Santiago Visentin

Personal information
- Full name: Santiago Guido Visentin
- Date of birth: 5 March 1999 (age 27)
- Place of birth: Rosario, Argentina
- Height: 1.87 m (6 ft 2 in)
- Position: Defender

Youth career
- 0000–2017: Ferro
- 2017–2018: Pordenone
- 2018: → Fiorentina (loan)

Senior career*
- Years: Team / Apps / (Gls)
- 2017–2018: Pordenone / 0 / (0)
- 2018–2019: Belluno / 32 / (2)
- 2019–2020: Deportivo Maipú
- 2020–2021: Virtus Verona / 41 / (1)
- 2021–2022: Crotone / 5 / (0)
- 2022–2023: Cittadella / 20 / (0)
- 2024–2026: Cerignola / 56 / (4)

= Santiago Visentin =

Argentine footballer

Santiago Guido Visentin (born 5 March 1999) is Argentine football player who plays as a centre-back.

==Club career==
He made his professional Serie C debut for Virtus Verona on 26 January 2020 in a game against Feralpisalò.

On 1 August 2021, he signed with Serie B club Crotone for the term of three years, with an option to extend for fourth year.
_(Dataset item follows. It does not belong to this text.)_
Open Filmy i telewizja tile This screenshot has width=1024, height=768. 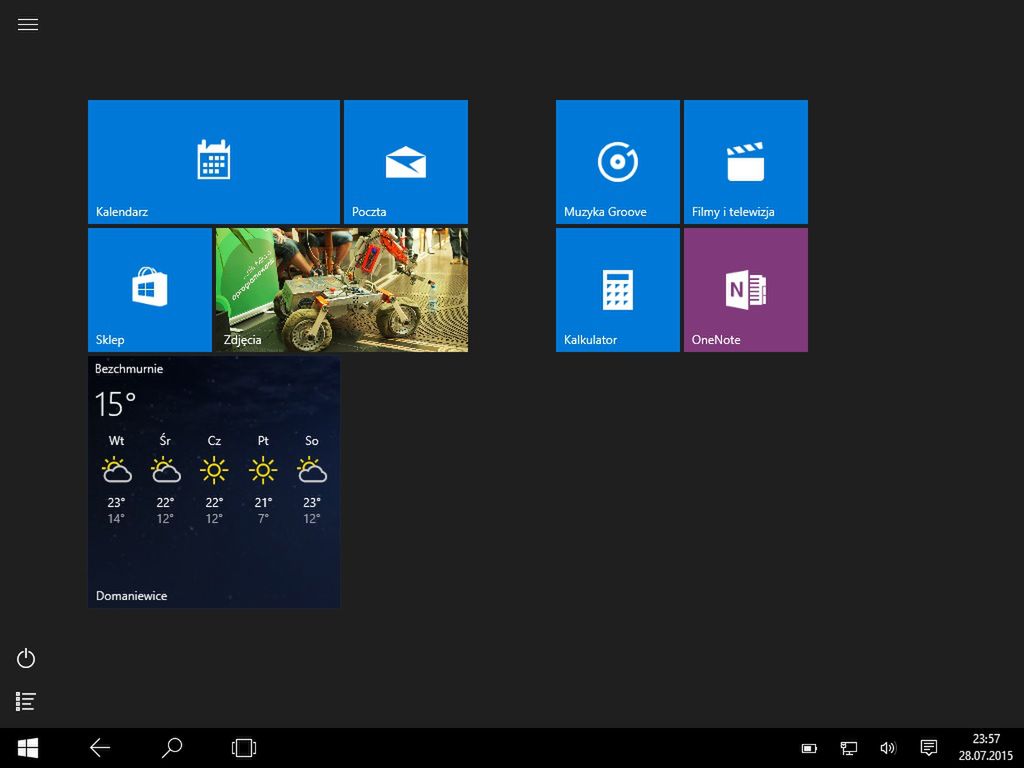[x=745, y=161]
He made his Serie B debut for Crotone on 22 August 2021 against Como.

On 31 January 2022, he joined Cittadella.

==Personal life==
On 31 January 2023, Visentin was charged with gang rape and sentenced to six years in prison together with four other former teammates of his from his time at Virtus Verona.